Having this warning would be nice for pytest fixtures too. Some might be expensive to compute and having a warning when they're not used would be very useful.

For context, fixtures in pytest are defined as function arguments.

charlax avatar May 27 '19 12:05 charlax

This would be really useful for me too. Is this issue still being worked on?

ehknight avatar Jul 24 '19 01:07 ehknight

For those interested in this, I've put flake8-unused-arguments up on pypi.

The repo is at https://github.com/nhoad/flake8-unused-arguments/, which includes the documentation on features. I can't edit the description on pypi to include this info until the next release, best I can tell.

nhoad avatar Aug 11 '19 23:08 nhoad

Nice. This makes sense as a separate plugin imo.

Yeah, that's how PyPI works. Just spin a real small release/version increment and join your markdown into the long description. Remember to set that it's Markdown in setup.py like: https://github.com/facebookincubator/ptr/blob/master/setup.py#L53

cooperlees avatar Aug 12 '19 04:08 cooperlees

Yeah I was sure you used to be able to edit descriptions on PyPI, obviously I'm remembering incorrectly though haha. All good though, I did another version bump to get it updated - https://pypi.org/project/flake8-unused-arguments/

nhoad avatar Aug 12 '19 04:08 nhoad

From the issue at https://github.com/PyCQA/pyflakes/issues/147

and there's no best practice which would explicitly declare a parameter as intentionally unused.

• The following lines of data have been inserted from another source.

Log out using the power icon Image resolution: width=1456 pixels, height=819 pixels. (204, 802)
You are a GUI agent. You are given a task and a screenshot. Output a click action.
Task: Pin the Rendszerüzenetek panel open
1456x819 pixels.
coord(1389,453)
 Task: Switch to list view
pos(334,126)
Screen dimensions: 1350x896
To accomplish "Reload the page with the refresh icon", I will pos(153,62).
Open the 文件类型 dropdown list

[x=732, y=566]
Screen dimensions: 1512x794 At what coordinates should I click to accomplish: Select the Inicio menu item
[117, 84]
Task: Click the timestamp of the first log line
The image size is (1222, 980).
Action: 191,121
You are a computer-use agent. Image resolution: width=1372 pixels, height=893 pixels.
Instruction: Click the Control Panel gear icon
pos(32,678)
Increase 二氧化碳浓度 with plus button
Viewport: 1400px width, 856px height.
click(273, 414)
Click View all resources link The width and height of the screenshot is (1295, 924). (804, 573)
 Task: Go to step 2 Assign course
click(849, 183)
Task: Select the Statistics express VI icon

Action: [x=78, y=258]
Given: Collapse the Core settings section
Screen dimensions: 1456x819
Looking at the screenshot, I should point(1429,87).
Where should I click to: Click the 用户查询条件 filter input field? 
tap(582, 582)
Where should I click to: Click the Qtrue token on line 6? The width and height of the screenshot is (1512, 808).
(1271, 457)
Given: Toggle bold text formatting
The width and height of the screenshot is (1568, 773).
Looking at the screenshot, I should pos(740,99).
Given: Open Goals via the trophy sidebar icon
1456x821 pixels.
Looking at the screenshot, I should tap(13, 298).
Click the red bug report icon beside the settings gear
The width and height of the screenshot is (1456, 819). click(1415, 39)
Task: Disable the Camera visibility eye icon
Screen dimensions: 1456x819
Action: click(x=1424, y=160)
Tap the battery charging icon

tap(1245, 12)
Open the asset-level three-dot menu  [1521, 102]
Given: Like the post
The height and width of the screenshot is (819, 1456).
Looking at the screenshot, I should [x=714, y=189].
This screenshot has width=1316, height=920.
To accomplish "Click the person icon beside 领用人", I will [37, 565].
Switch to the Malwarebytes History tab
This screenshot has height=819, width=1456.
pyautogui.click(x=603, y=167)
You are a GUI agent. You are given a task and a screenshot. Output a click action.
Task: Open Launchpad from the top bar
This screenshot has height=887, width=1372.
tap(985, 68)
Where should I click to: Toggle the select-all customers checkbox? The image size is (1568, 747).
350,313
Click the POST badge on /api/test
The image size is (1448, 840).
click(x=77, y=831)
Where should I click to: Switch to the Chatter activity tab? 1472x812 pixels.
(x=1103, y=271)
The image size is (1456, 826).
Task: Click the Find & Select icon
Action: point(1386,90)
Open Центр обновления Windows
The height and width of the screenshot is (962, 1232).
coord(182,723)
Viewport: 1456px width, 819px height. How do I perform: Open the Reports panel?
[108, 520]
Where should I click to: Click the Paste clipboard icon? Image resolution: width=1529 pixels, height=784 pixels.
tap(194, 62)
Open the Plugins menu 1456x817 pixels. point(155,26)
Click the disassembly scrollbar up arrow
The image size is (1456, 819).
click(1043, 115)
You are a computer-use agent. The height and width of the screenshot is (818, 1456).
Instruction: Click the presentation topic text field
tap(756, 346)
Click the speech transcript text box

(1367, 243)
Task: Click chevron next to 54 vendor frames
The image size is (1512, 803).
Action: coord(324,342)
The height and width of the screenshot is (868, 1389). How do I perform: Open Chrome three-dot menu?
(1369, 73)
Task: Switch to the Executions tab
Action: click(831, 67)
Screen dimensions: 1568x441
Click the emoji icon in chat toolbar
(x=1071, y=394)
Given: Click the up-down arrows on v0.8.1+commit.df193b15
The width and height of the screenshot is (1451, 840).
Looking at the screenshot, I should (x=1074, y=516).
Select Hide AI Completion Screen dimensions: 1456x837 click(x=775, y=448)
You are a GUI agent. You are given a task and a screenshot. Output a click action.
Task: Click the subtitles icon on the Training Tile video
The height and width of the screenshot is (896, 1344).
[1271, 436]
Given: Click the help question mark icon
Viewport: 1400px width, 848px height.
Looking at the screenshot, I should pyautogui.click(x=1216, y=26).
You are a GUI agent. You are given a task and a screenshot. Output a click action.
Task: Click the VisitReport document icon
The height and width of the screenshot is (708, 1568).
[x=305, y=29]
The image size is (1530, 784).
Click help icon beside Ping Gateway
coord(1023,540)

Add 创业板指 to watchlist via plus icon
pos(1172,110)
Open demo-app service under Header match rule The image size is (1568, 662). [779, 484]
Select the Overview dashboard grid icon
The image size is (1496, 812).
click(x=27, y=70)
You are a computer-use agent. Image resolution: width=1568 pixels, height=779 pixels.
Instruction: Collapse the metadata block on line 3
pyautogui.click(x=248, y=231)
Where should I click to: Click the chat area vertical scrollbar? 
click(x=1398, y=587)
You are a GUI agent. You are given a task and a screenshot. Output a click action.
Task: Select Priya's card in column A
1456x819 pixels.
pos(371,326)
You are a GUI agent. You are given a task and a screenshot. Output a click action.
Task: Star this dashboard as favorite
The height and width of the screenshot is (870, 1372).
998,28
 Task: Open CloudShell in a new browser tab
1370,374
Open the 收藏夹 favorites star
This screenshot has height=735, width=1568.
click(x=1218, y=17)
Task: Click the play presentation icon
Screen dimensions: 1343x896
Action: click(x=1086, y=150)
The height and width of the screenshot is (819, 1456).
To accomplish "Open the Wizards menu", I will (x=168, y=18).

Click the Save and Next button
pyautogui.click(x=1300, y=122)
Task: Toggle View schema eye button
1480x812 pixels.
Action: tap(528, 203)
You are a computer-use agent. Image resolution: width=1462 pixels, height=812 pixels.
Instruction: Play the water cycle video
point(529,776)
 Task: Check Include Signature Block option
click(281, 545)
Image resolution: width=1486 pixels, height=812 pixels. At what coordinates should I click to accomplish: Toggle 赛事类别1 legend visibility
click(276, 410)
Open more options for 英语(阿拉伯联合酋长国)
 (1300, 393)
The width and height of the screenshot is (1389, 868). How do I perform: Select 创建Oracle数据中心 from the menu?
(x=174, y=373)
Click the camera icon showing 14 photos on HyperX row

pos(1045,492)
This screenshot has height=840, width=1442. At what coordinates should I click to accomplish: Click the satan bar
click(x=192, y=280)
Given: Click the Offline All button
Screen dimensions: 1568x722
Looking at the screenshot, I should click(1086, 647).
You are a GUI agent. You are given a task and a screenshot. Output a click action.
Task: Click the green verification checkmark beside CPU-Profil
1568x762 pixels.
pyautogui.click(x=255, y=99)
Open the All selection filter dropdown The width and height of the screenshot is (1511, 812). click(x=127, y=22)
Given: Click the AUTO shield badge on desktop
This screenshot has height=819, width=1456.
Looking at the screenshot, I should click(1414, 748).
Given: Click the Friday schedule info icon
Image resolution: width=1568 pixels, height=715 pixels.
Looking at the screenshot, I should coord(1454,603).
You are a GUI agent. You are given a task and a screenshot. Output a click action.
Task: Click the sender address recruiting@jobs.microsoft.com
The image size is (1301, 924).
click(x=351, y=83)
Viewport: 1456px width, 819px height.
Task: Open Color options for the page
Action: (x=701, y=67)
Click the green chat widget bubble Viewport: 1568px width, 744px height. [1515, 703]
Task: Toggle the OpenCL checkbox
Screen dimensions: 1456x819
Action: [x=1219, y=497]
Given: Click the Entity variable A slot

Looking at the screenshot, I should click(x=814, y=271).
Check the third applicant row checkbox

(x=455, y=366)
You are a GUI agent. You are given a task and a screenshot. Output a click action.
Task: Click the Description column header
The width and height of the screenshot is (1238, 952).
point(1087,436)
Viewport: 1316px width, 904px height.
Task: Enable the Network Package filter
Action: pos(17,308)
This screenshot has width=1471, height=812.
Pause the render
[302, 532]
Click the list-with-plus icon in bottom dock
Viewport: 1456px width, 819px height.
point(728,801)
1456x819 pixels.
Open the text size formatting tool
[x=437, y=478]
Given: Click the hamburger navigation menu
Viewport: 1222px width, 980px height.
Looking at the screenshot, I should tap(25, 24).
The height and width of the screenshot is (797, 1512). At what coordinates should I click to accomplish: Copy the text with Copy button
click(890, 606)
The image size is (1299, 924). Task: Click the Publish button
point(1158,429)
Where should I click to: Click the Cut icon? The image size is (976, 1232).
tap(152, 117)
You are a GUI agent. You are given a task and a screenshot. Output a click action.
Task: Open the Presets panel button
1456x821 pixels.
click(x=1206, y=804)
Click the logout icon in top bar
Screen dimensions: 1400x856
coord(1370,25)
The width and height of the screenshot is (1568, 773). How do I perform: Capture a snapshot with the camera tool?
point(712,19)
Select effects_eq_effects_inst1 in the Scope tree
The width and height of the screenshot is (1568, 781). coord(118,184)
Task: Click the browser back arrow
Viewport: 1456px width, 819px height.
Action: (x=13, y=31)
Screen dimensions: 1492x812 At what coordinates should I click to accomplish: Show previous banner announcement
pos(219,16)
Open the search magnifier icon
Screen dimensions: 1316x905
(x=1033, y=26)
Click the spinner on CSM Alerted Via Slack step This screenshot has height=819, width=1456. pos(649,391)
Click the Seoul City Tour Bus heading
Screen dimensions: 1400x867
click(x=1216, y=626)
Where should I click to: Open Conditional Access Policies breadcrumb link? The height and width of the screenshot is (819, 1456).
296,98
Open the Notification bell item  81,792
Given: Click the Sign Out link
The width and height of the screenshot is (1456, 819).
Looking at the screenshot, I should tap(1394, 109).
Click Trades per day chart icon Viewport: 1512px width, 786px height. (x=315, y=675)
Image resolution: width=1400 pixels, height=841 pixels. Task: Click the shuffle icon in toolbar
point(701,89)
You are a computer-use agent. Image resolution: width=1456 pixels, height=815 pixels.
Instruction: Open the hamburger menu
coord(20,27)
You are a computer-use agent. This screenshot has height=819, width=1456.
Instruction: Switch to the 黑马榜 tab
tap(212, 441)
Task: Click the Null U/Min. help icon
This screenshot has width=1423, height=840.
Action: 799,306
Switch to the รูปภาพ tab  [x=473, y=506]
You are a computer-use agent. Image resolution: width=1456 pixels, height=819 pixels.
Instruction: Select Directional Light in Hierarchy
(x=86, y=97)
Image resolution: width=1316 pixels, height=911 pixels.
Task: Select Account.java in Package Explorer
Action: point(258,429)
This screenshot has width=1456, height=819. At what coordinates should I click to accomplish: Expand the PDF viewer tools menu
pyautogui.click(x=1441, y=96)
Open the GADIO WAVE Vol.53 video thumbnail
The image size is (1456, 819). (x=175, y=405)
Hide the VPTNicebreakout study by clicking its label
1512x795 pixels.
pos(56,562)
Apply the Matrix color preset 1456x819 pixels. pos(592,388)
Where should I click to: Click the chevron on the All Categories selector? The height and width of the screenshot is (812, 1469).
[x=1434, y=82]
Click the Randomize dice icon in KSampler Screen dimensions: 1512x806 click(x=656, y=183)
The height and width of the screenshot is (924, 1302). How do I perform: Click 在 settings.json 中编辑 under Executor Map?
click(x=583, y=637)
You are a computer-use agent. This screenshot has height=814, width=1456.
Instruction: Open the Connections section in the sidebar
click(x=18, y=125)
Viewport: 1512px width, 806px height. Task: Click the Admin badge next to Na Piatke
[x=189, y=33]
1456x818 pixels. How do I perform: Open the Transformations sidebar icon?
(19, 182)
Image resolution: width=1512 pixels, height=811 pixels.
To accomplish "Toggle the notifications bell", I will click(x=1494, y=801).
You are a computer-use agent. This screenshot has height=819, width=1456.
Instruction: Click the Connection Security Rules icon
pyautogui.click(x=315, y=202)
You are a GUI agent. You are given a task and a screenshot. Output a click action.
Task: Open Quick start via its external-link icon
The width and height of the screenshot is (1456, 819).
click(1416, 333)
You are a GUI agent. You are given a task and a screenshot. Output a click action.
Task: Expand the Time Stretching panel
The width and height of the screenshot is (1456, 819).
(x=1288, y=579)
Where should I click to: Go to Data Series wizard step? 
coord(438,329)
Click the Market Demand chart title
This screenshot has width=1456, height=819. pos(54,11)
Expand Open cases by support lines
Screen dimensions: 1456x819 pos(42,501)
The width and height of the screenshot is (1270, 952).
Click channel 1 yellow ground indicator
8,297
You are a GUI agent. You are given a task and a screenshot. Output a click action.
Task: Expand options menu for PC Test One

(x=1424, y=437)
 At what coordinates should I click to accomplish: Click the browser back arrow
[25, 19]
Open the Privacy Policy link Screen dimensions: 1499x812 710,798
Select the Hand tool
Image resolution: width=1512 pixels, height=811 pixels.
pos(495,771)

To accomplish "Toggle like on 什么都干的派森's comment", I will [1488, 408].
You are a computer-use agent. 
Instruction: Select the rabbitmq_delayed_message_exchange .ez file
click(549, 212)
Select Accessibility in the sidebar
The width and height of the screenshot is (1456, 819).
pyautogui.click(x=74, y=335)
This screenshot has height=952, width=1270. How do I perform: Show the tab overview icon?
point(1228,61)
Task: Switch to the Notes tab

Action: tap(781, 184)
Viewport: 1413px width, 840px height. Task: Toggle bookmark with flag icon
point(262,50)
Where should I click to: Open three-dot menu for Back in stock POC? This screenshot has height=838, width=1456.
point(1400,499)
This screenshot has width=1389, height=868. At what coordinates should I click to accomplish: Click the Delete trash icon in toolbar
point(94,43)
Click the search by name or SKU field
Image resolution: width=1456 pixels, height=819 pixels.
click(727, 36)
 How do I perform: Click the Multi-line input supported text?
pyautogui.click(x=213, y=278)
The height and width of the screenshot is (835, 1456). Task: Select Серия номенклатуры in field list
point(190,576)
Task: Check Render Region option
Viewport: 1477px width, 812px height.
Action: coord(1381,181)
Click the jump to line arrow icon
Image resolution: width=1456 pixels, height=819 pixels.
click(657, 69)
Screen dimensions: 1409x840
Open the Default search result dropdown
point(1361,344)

Isn't it best practice to prefix unused parameters with _ to mark them as intentionally unused? As in

def foo(_param):
    pass

rnestler avatar Jul 22 '22 15:07 rnestler

Correct, but there are situations where that isn't feasible, e.g. the name might be guarded by someone else's API. You might have something like:

def do_thing(callback):
    # ... do some work...
    callback(value=5)

user = Mock()  # not relevant what it is
def my_callback(user, value):
    user.do_something()

do_thing(functools.partial(my_callback, user))

In my contrived and ugly example, my_callback doesn't use value, but can't rename the argument, because do_thing calls the callback with it as a keyword argument. Things get even more difficult when you don't control do_thing, because you can't change it to use a positional name (thus making the name of the argument in do_thing irrelevant).

nhoad avatar Jul 22 '22 16:07 nhoad

Yeah, I think it's more the recursive nature or callers expecting names of things make this check to hard to implement in my opinion. But down for someone to try and make a calculated test that definitely knows something isn't being used anymore in the function or by callers.

Maybe it could at least check def _methods as the should be private (once again just a practice, not enforced) to a class or module and if nothing else in the file calls with an optional param we could warn there safely maybe. But many other scenarios I feel will be noise.